WORK INSTRUCTIONS - Below is a listing; restate from it, character for character, the lines beginning at the line holding "1311x737 pixels." and ending at the line holding "Open the Render", both included.

-- ENTRIES SHOWN follows --

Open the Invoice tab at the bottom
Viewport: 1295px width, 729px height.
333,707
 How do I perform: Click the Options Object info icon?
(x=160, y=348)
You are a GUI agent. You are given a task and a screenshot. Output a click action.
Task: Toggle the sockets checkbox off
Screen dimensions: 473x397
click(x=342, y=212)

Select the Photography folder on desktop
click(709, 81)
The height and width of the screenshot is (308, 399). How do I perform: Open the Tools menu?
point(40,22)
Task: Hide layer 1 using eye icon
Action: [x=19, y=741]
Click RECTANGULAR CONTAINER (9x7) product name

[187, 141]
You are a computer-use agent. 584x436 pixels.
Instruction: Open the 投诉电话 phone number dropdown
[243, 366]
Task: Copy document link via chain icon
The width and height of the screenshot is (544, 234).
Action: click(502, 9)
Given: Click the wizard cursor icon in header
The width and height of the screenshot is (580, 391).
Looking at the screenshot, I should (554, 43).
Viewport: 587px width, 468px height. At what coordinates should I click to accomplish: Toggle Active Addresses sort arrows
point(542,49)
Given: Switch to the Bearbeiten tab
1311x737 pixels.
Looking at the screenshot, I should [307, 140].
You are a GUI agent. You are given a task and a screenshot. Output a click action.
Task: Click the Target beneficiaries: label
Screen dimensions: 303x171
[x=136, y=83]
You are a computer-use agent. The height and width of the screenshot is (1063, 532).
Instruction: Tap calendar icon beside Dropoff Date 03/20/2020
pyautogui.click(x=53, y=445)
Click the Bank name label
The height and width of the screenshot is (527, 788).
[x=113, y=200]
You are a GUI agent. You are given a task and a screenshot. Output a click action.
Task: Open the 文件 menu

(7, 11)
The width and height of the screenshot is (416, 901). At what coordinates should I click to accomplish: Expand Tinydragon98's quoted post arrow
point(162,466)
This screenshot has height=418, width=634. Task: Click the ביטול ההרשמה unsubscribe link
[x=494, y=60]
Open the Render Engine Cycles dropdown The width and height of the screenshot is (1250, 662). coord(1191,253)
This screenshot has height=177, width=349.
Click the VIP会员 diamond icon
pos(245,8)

-- ENTRIES SHOWN concluded --

RESPONSE TO THE EXERCISE -
1311x737 pixels.
Looking at the screenshot, I should [307, 140].
You are a GUI agent. You are given a task and a screenshot. Output a click action.
Task: Click the Target beneficiaries: label
Screen dimensions: 303x171
[x=136, y=83]
You are a computer-use agent. The height and width of the screenshot is (1063, 532).
Instruction: Tap calendar icon beside Dropoff Date 03/20/2020
pyautogui.click(x=53, y=445)
Click the Bank name label
The height and width of the screenshot is (527, 788).
[x=113, y=200]
You are a GUI agent. You are given a task and a screenshot. Output a click action.
Task: Open the 文件 menu

(7, 11)
The width and height of the screenshot is (416, 901). At what coordinates should I click to accomplish: Expand Tinydragon98's quoted post arrow
point(162,466)
This screenshot has height=418, width=634. Task: Click the ביטול ההרשמה unsubscribe link
[x=494, y=60]
Open the Render Engine Cycles dropdown The width and height of the screenshot is (1250, 662). coord(1191,253)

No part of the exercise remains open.